A debt collector may not use unfair or unconscionable means to collect or attempt to collect any debt. Without limiting the general application of the foregoing, the following conduct is a violation of this section:
(1) The collection of any amount (including any interest, fee, charge, or expense incidental to the principal obligation) unless such amount is expressly authorized by the agreement creating the debt or permitted by law.

§ 1692g. Validation of debts.

(a) Notice of debt; contents. Within five days after the initial communication with a consumer in connection with the collection of any debt, a debt collector shall, unless the following information is contained in the initial communication or the consumer has paid the debt, send the consumer a written notice containing—
(1) the amount of the debt;
(2) the name of the creditor to whom the debt is owed;
(3) a statement that unless the consumer, within thirty days after receipt of the notice, disputes the validity of the debt, or any portion thereof, the debt will be assumed to be valid by the debt collector;
(4) a statement that if the consumer notifies the debt collector in writing within the thirty-day period that the debt, or any portion thereof, is disputed, the debt collector will obtain verification of the debt or a copy of a judgment against the consumer and a copy of such verification or judgment will be mailed to the consumer by the debt collector; and
(5) a statement that, upon the consumer’s written request within the thirty-day period, the debt collector will provide the consumer with the name and address of the original creditor, if different from the current creditor.

15 U.S.C. §§ 1692e(2)(A), (5), (7), (9), (11), (13), (14).

Specifically, Gradisher claims that the Due Process Notice, the Pinal Notice, and the Interview Notice violated 15 U.S.C. §§ 1692e(2)A, (5), (9), (13), and (14) and 1692f(1) because they: (i) impersonated a governmental entity (the County); (ii) were sent without the intent to issue an arrest warrant or without legal authority to do so; and (ill) misrepresented the character, amount, or legal status of the alleged debt. Gradisher also claims that the Due Process Notice, the Final Notice, and the Interview Notice violated 15 U.S.C. 1692g(a) because they did not contain the required debt validation notice. In addition, Gradisher claims that the Due Process Notice, the Final Notice, and the Interview Notice violated 15 U.S.C. § 1692e(11) by omitting the debt collection warning required by that section. Finally, Gradisher claims that CEU violated 15 U.S.C. § 1692e(7) by sending collection letters falsely implying that the consumer committed a crime.

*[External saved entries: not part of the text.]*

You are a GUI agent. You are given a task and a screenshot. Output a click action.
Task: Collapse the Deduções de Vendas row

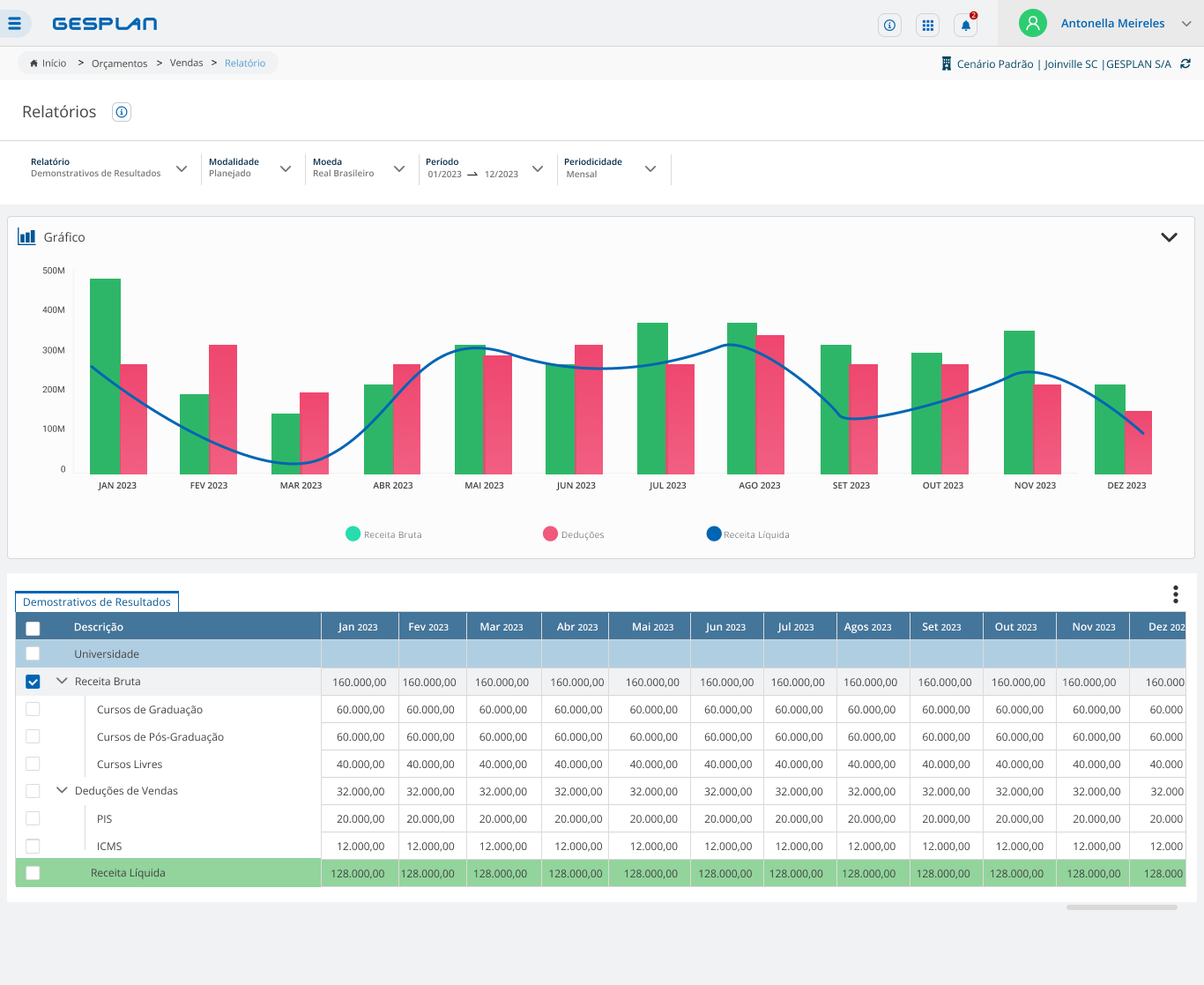[62, 790]
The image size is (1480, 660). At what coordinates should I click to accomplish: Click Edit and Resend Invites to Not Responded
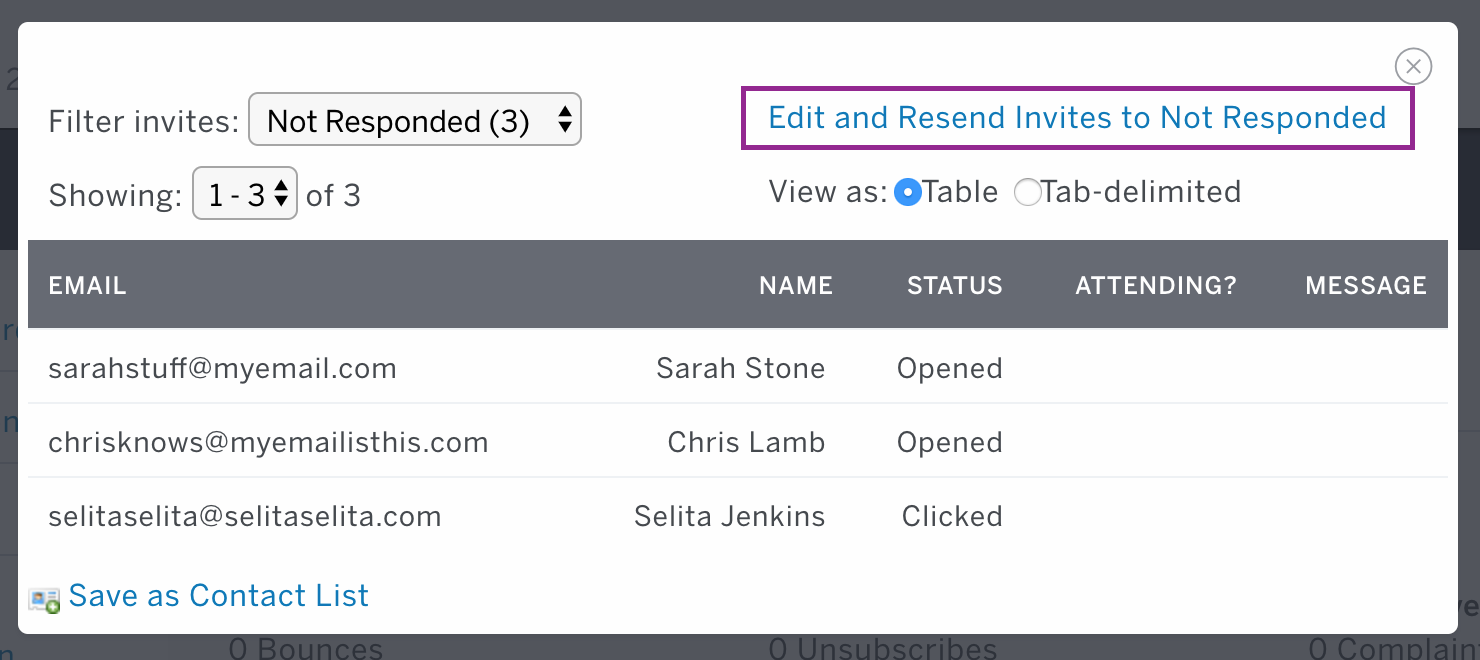pyautogui.click(x=1077, y=118)
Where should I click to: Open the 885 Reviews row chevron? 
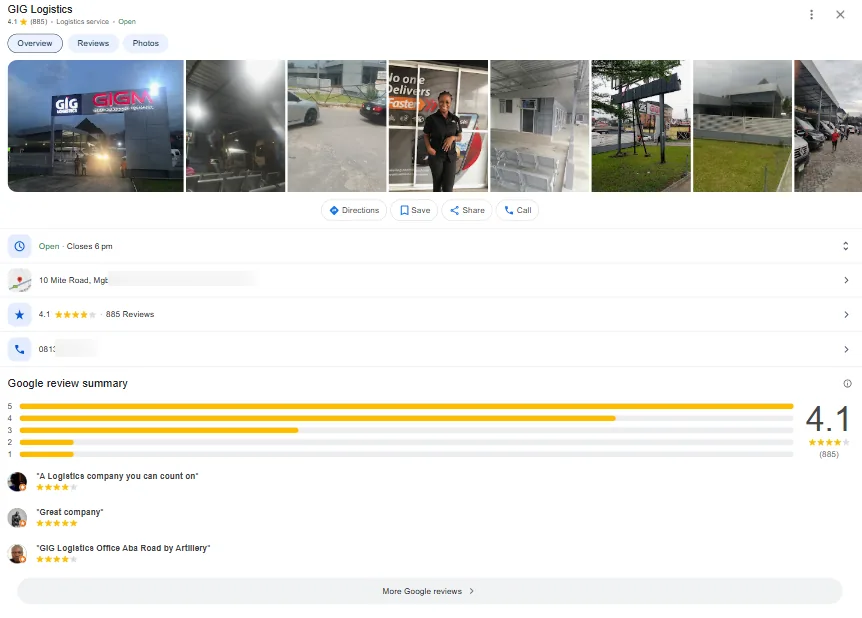pos(845,315)
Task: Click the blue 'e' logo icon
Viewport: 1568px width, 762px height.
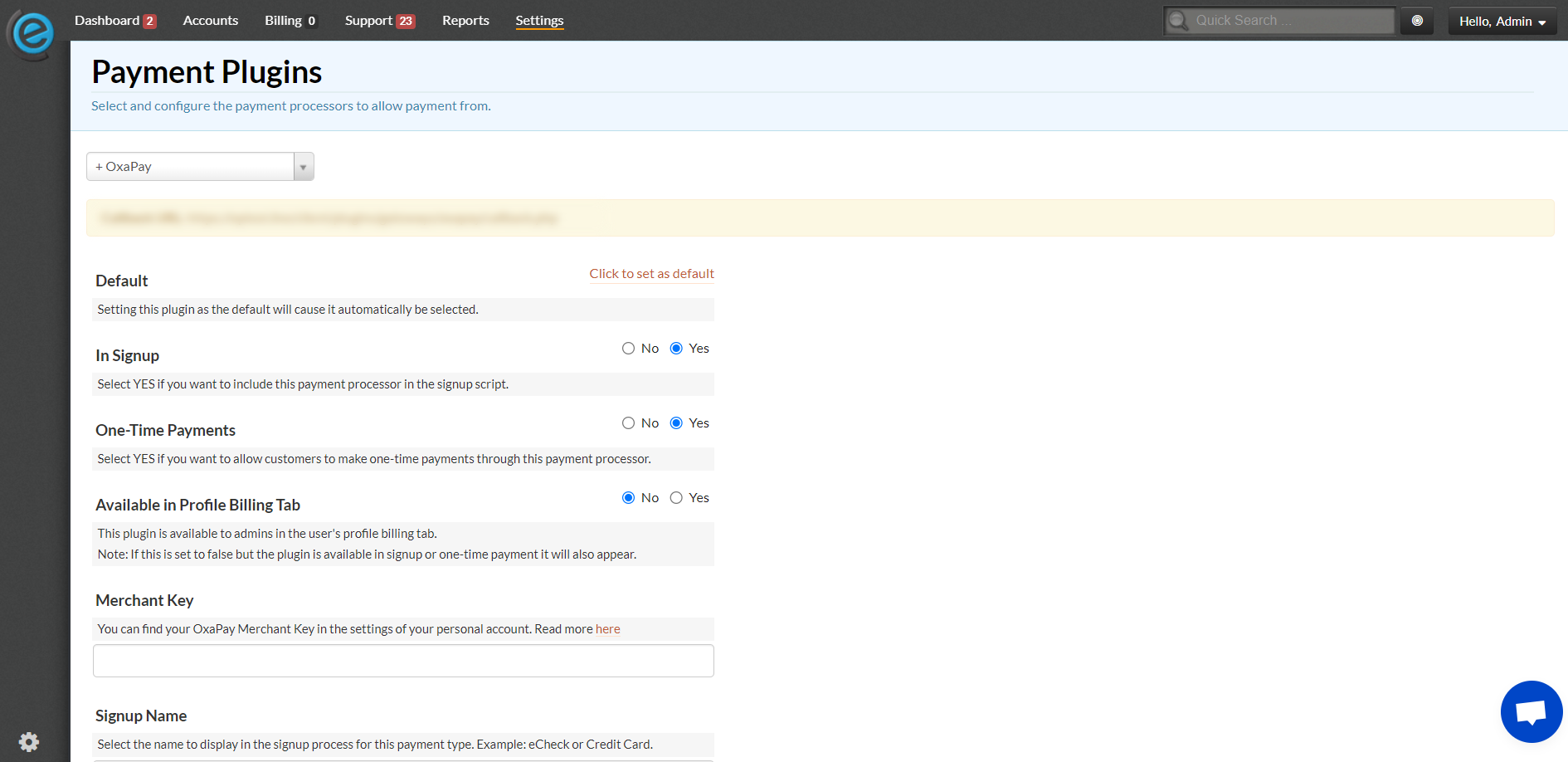Action: click(x=32, y=33)
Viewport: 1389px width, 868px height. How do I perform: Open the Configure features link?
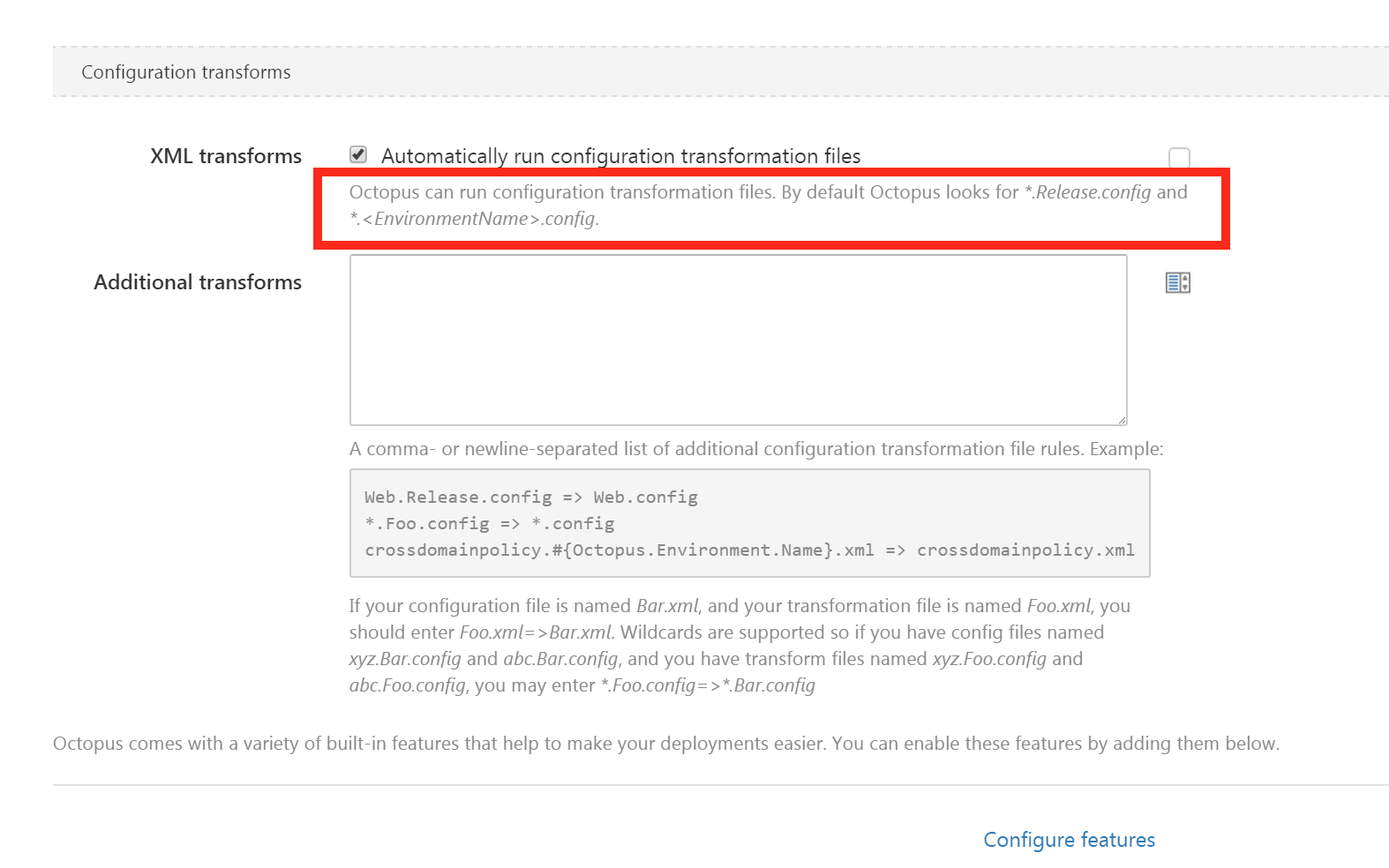(x=1069, y=840)
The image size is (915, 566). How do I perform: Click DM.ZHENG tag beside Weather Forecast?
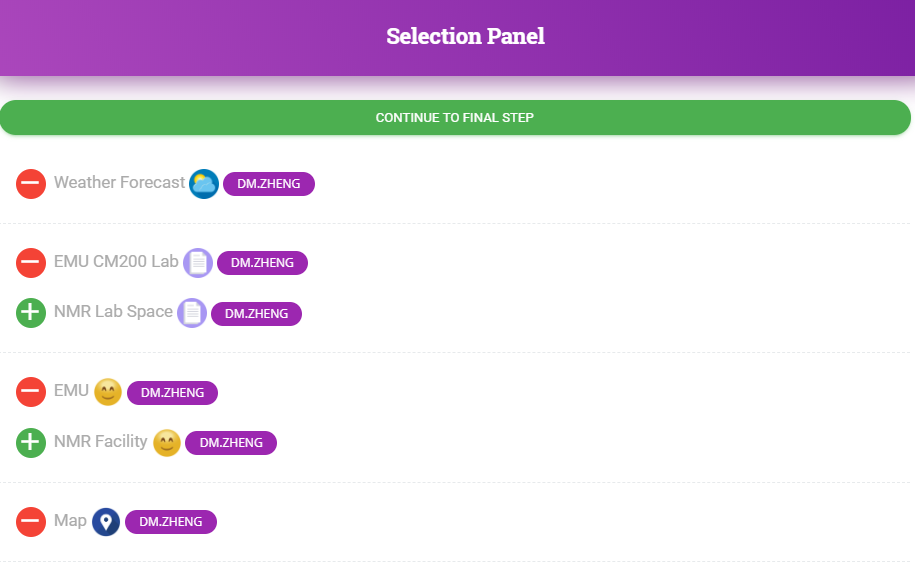[x=269, y=184]
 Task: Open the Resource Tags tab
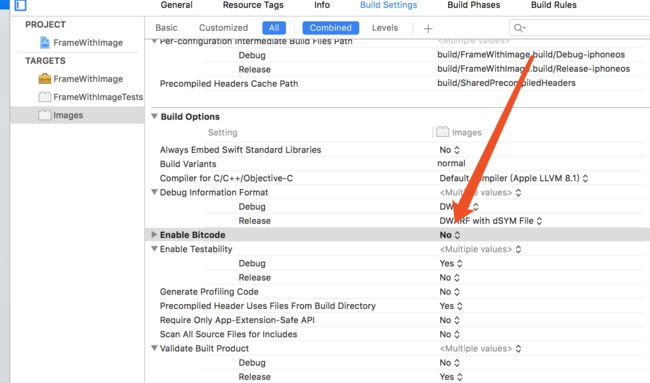253,5
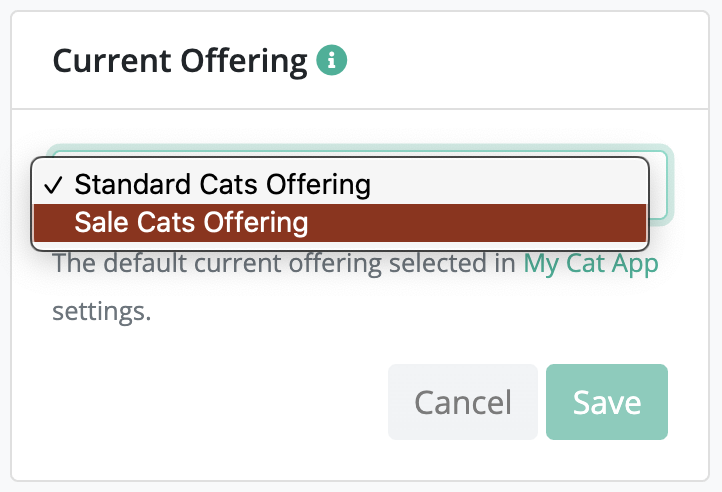
Task: Click the green circular information badge
Action: coord(332,62)
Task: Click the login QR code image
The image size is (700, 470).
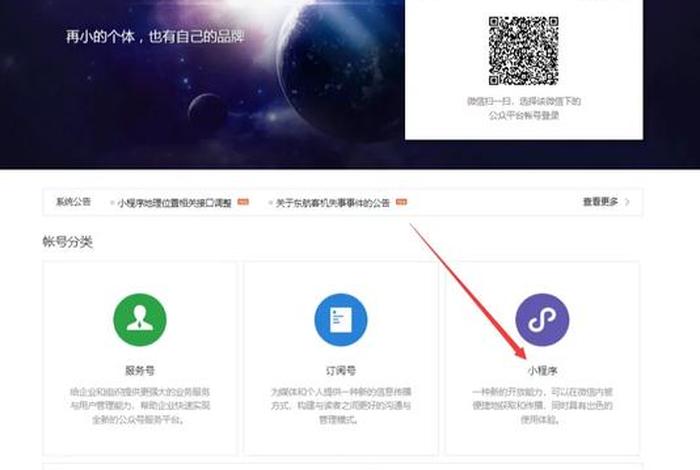Action: pos(523,50)
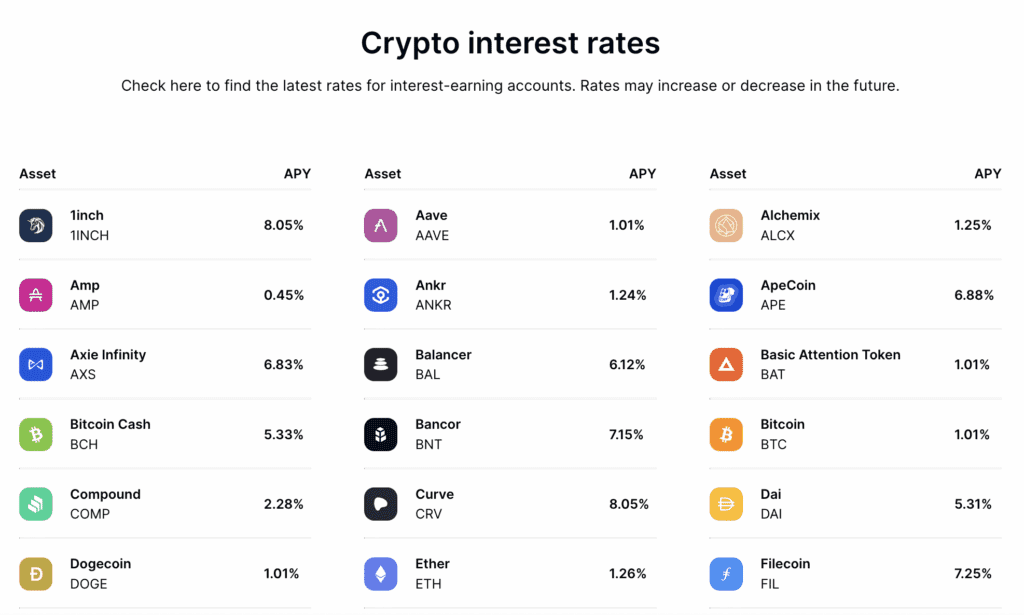Viewport: 1024px width, 615px height.
Task: Click the Dogecoin asset name
Action: pos(100,564)
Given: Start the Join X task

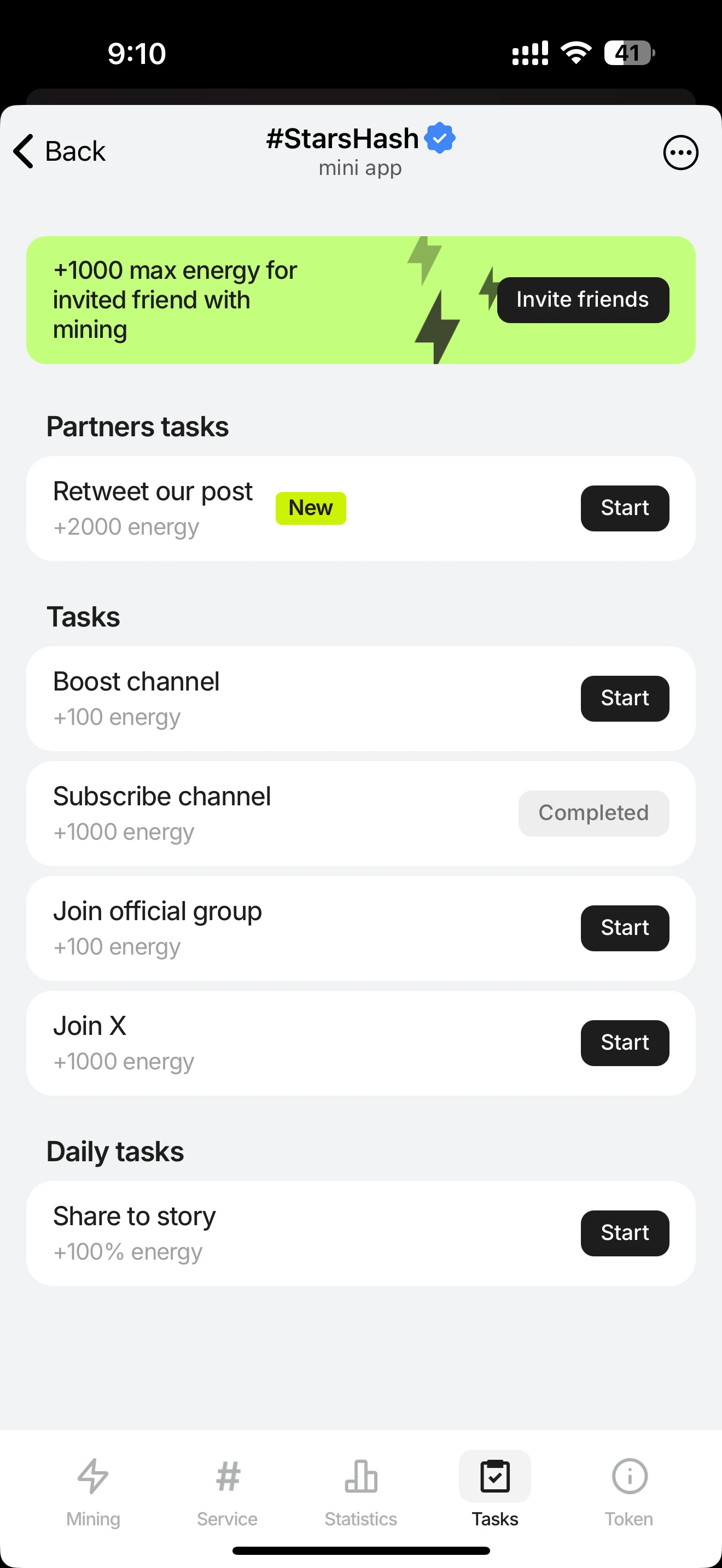Looking at the screenshot, I should point(625,1043).
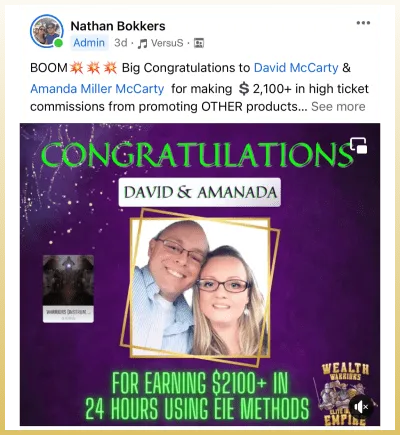Click the Wealth Warriors Empire logo
This screenshot has width=400, height=435.
[x=345, y=394]
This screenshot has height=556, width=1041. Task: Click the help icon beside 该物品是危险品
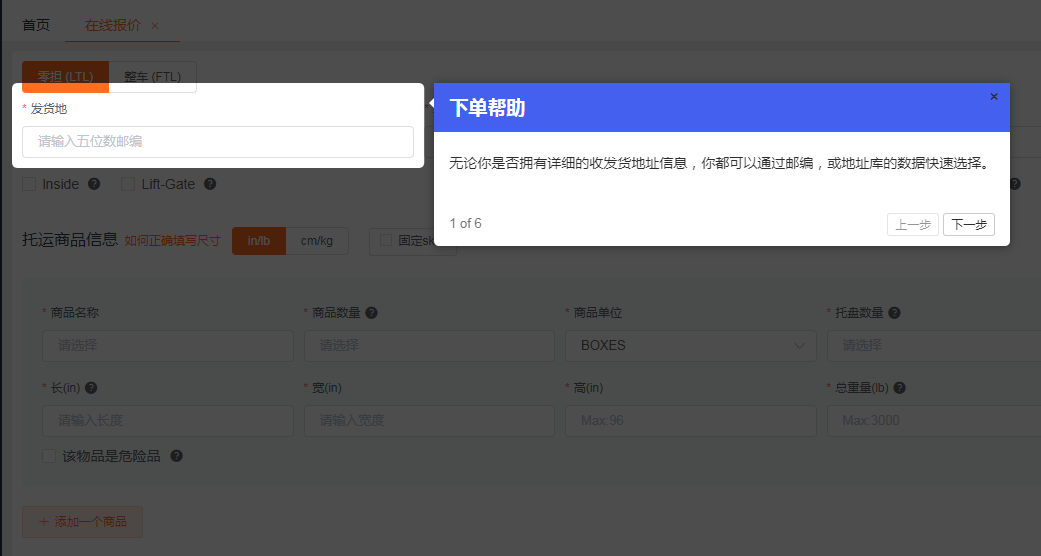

III. Standard for Certification

The Supreme Court has required district courts to conduct a “rigorous analysis” into whether the prerequisites of Rule 23 are met before certifying a class. Gen. Tel. Co. v. Falcon, 457 U.S. 147, 161, 102 S.Ct. 2364, 2372, 72 L.Ed.2d 740 (1982). Before certifying a class, a district court must determine whether the action satisfies all four prerequisites in Fed.R.Civ.P. 23(a) and at least one of the conditions in Fed.R.Civ.P. 23(b). In re Am. Med. Sys., Inc., 75 F.3d 1069, 1079 (6th Cir.1996). The movant bears the burden of proof. Id. “Although a hearing prior to the class determination is not always required, ‘it may be necessary for the court to probe behind the pleadings before coming to rest on the certification question.’ ” Id. (quoting Gen. Tel. Co., 457 U.S. at 160, 102 S.Ct. at 2372).

IV. Discussion

Gradisher seeks certification of the following class on all claims pursuant to Fed. R.Civ.P. 23(b)(2) and (b)(3):

(i) all persons in the state of Michigan (ii) to whom a letter in the form of Exhibit A, *276B, C, or D (attached to the complaint) was sent by [CEU] (iii) in an attempt to collect a dishonored check (iv) which, according to the nature of the creditor or the debt, or the records of the creditor or defendant, was written for personal, family, or household purposes (v) which was not returned as undelivered by the U.S. Post Office (vi) during the period of June 2, 1999 through June 2, 2000.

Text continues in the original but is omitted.